**Given exercise A:** According to the court case header, on what date was the appeal decided?
**Given exercise B:** Duplicate the court case header from "John J. Tigue, Jr., New" to "of New York.".
**Given exercise C:** Go on with the court case header, starting after its final line.

**Provided text:**
━━━━━━━━━━

No. 1053, Docket 74-1401.United States Court of Appeals, Second Circuit.Argued June 13, 1974.
Decided November 8, 1974. Certiorari Denied March 24, 1975.
Lillian Z. Cohen, Asst. Atty. Gen., State of New York, New York City (Louis J. Lefkowitz, Atty. Gen., Samuel A. Hirschowitz, First Asst. Atty. Gen., and Constance B. Margolin, Asst. Atty. Gen., New York City, on the brief), for respondent-appellant.
John J. Tigue, Jr., New York City (Elizabeth B. DuBois, Mark C. Morril, Legal Action Center of the City of New York, New York City, on the brief), for petitioner-appellee.
Appeal from Southern District of New York.
Before LUMBARD, HAYS and TIMBERS, Circuit Judges.

━━━━━━━━━━

**Information provided:**

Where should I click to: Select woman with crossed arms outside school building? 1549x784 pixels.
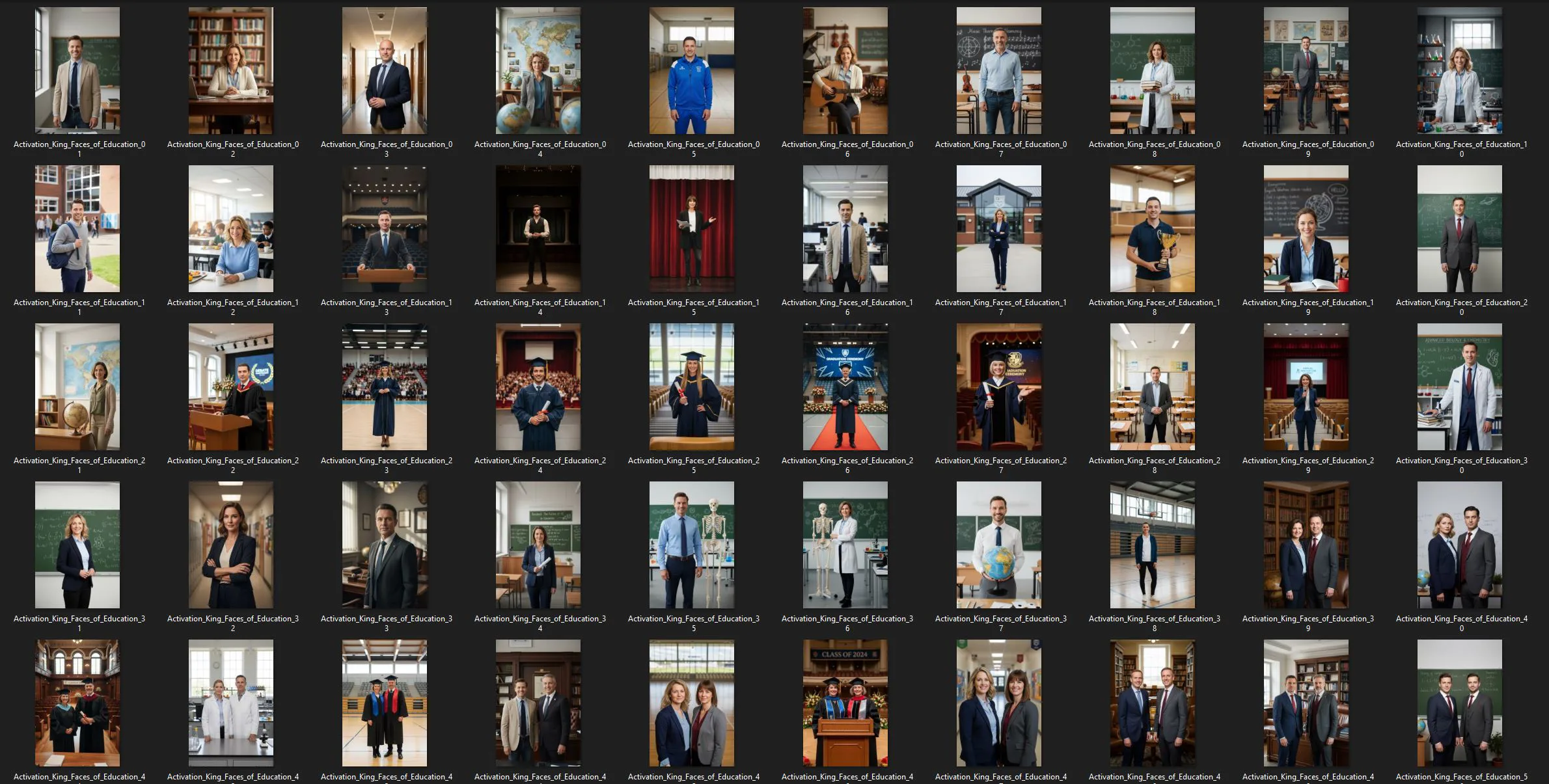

━━━━━━━━━━

**Output A:** November 8, 1974.

**Output B:**
John J. Tigue, Jr., New York City (Elizabeth B. DuBois, Mark C. Morril, Legal Action Center of the City of New York, New York City, on the brief), for petitioner-appellee.
Appeal from Southern District of New York.

**Output C:**
TIMBERS, Circuit Judge:
 The State of New York appeals from an order entered January 30, 1974, after an evidentiary hearing in the Southern District of New York, Bauman, District Judge[*] , granting a state prisoner’s petition for a writ of habeas corpus, vacating his murder conviction and remanding his case for resentencing nunc pro tunc so that he can prosecute another direct appeal in the state courts. We reverse the order of the district court and dismiss the petition on the ground that petitioner has failed to exhaust state remedies as required by 28 U.S.C. § 2254(b) and (c) (1970). Specifically, we hold that, since Johnson failed properly to raise in the state courts the federal constitutional claim which he now urges upon the federal courts, the state courts have not had a fair opportunity to consider that claim.
 A brief summary of the prior proceedings in this case is believed necessary to an understanding of our ruling on the issue raised on appeal.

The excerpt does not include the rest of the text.